Work to complete:
Could you copy out, word for word, the lines of the listing below from the one containing "The height and width of the screenshot is (933, 1080)." through the one containing "What do you see at coordinates (62, 122)", both lines included?

### Given records

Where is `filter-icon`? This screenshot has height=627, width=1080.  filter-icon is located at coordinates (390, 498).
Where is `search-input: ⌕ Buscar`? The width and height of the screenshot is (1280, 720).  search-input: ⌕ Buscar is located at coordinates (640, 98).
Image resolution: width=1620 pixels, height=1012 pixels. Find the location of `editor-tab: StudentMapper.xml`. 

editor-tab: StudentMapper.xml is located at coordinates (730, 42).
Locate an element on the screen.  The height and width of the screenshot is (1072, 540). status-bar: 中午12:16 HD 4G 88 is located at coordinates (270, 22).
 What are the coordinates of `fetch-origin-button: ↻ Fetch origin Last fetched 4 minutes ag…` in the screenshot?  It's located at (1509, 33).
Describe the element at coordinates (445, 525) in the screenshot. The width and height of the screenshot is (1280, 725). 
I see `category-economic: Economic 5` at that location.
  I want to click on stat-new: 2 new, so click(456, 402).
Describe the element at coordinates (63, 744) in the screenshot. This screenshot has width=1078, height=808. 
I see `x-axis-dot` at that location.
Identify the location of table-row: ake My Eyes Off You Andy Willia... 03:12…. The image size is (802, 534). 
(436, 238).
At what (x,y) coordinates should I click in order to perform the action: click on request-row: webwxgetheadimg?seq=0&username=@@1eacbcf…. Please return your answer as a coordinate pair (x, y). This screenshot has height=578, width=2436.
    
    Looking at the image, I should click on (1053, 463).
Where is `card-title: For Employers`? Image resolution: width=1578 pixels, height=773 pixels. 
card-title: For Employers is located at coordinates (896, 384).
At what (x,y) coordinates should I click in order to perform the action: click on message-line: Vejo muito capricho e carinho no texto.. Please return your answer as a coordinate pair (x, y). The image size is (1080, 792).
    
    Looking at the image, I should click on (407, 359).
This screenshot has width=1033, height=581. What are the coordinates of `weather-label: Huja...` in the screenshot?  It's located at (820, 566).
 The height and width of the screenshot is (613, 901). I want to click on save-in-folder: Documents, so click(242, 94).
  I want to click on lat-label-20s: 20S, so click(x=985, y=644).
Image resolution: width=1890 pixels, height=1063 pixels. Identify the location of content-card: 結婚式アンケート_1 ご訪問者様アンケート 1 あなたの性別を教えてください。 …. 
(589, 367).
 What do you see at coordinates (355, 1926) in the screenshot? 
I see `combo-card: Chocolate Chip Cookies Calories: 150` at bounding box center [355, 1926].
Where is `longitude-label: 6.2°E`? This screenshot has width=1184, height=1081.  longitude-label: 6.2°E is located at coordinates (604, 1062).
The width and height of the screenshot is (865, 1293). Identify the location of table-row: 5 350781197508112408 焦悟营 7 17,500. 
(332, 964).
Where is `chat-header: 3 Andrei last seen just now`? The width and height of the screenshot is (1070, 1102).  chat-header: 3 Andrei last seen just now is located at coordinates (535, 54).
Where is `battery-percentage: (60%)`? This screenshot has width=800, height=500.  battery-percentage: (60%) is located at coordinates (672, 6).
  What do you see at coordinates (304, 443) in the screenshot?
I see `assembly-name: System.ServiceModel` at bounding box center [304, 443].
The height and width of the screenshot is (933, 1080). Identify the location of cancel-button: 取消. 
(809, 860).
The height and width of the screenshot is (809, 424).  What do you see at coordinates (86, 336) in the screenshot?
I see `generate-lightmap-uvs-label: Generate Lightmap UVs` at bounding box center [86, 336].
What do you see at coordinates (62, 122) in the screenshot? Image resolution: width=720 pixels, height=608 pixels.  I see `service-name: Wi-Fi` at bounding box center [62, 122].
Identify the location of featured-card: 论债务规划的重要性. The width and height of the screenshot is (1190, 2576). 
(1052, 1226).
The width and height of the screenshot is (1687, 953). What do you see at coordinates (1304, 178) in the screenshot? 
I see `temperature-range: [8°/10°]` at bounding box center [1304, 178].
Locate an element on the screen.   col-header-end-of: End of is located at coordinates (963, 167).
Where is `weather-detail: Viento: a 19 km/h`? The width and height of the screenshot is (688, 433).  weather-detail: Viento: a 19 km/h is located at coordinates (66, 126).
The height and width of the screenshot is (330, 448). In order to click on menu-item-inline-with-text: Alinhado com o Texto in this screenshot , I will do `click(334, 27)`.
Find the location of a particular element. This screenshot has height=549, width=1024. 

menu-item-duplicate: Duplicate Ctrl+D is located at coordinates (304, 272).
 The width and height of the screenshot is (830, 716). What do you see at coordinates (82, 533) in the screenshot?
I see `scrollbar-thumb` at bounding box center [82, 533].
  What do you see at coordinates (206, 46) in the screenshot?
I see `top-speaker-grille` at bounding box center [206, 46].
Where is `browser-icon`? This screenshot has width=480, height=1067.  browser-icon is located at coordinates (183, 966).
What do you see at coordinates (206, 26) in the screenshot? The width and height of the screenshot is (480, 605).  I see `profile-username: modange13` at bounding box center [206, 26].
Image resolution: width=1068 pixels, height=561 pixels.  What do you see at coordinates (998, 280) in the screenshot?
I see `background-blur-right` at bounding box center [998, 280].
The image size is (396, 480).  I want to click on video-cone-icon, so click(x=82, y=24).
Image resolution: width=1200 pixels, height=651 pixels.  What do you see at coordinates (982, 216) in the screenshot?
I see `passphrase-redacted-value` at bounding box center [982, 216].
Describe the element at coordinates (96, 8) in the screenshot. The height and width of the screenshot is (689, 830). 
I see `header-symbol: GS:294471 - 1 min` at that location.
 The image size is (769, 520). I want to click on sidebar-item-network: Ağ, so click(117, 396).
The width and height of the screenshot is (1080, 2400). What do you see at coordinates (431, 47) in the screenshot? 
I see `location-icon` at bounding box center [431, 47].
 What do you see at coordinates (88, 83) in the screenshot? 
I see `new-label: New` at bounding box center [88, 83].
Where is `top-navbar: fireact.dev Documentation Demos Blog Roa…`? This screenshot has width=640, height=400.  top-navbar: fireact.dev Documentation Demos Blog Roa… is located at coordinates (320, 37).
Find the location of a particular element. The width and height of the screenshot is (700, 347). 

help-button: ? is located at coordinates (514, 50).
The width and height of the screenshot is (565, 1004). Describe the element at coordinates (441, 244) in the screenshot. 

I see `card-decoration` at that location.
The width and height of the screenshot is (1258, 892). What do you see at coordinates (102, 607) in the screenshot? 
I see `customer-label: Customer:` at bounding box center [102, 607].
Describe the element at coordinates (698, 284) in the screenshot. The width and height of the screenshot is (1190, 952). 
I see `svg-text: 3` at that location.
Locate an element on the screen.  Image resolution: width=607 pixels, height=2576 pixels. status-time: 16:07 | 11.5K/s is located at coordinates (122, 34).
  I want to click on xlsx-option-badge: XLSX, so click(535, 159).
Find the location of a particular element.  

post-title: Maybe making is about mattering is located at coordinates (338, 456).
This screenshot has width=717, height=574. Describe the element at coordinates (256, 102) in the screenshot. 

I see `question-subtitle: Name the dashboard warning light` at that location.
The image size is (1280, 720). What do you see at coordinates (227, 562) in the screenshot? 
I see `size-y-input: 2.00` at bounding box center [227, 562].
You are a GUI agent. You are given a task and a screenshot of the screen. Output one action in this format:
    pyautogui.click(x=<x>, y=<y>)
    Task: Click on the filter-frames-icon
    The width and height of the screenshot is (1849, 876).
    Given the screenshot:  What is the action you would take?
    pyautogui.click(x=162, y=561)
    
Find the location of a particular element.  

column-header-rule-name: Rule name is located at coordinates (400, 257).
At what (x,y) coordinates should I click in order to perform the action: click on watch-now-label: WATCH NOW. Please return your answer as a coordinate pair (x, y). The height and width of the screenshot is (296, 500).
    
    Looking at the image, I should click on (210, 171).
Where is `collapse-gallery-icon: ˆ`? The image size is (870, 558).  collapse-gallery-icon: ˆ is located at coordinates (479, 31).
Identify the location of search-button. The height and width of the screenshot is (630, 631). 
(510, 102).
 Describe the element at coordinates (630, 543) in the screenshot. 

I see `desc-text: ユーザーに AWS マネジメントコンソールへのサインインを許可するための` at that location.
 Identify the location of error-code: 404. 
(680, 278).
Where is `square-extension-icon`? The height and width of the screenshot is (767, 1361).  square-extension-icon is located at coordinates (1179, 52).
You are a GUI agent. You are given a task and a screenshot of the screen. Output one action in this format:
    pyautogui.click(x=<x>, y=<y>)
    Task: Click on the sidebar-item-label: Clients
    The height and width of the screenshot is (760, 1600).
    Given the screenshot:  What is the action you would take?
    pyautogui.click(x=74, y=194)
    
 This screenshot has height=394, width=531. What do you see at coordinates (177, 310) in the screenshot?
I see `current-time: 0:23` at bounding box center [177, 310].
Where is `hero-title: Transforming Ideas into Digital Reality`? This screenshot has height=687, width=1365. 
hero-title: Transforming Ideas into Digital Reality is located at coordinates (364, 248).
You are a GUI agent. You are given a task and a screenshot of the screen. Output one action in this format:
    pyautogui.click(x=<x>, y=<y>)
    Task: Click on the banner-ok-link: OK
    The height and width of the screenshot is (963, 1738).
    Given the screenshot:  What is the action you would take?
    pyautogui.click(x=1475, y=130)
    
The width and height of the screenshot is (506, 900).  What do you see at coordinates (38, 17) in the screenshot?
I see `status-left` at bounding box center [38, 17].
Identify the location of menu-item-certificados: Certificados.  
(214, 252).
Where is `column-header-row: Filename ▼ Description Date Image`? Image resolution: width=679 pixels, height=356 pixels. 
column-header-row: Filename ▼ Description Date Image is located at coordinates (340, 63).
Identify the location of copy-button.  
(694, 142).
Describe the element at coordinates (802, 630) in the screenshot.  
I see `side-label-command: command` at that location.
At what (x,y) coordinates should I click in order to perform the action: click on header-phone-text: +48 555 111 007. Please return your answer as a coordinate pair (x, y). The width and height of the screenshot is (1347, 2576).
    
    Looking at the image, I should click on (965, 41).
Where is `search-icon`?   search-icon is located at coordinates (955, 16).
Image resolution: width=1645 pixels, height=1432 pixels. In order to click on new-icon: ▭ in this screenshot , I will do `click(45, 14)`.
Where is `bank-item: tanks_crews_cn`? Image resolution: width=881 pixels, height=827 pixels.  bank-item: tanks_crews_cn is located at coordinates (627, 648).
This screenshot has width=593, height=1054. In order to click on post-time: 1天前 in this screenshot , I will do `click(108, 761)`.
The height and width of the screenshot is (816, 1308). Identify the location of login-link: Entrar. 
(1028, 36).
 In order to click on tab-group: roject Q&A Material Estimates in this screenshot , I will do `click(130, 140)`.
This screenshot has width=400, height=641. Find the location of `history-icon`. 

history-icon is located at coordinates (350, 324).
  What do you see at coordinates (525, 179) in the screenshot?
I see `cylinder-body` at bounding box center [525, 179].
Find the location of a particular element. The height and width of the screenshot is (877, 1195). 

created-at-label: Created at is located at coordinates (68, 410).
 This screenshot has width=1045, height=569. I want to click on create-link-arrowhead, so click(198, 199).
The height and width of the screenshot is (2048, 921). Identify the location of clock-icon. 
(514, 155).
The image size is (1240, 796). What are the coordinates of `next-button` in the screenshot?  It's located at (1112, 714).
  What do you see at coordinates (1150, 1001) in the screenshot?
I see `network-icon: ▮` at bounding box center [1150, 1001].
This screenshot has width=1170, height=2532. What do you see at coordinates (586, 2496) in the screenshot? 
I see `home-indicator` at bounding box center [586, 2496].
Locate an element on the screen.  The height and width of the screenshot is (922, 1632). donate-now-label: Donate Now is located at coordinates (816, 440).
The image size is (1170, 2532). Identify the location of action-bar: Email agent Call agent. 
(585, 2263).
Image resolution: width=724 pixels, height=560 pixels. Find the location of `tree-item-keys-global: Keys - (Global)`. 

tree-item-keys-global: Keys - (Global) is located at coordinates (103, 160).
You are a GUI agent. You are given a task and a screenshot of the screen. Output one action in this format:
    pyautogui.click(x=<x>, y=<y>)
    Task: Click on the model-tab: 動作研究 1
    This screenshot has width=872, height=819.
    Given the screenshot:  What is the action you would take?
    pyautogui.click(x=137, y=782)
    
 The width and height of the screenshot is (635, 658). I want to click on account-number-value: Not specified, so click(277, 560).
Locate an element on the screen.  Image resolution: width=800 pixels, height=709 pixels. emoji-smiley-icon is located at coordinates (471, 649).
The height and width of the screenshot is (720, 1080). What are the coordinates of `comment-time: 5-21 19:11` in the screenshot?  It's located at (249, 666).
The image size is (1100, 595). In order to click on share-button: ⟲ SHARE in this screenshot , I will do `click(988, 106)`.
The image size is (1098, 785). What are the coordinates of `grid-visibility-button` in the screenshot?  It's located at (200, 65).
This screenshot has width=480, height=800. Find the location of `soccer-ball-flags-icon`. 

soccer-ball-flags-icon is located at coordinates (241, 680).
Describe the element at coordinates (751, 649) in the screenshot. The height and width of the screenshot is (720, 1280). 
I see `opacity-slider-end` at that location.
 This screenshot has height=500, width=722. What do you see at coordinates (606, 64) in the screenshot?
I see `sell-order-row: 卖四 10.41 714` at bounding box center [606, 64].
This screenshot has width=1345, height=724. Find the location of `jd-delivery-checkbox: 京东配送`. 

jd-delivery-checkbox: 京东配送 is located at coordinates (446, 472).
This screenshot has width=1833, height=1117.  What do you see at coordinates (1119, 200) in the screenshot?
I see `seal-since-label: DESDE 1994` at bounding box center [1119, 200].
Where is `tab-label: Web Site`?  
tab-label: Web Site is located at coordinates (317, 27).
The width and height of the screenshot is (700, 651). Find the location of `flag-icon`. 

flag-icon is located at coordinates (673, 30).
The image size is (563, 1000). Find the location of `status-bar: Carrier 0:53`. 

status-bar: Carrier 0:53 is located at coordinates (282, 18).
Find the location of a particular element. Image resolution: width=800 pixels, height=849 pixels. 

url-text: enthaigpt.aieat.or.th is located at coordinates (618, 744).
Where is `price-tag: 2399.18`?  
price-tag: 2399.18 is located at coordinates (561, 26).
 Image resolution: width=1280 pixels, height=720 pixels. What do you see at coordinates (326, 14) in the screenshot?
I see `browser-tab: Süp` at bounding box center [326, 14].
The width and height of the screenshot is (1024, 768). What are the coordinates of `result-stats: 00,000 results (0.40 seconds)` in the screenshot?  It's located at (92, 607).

######

Expected answer:
The height and width of the screenshot is (933, 1080). Identify the location of cancel-button: 取消. 
(809, 860).
The height and width of the screenshot is (809, 424).  What do you see at coordinates (86, 336) in the screenshot?
I see `generate-lightmap-uvs-label: Generate Lightmap UVs` at bounding box center [86, 336].
What do you see at coordinates (62, 122) in the screenshot? Image resolution: width=720 pixels, height=608 pixels.  I see `service-name: Wi-Fi` at bounding box center [62, 122].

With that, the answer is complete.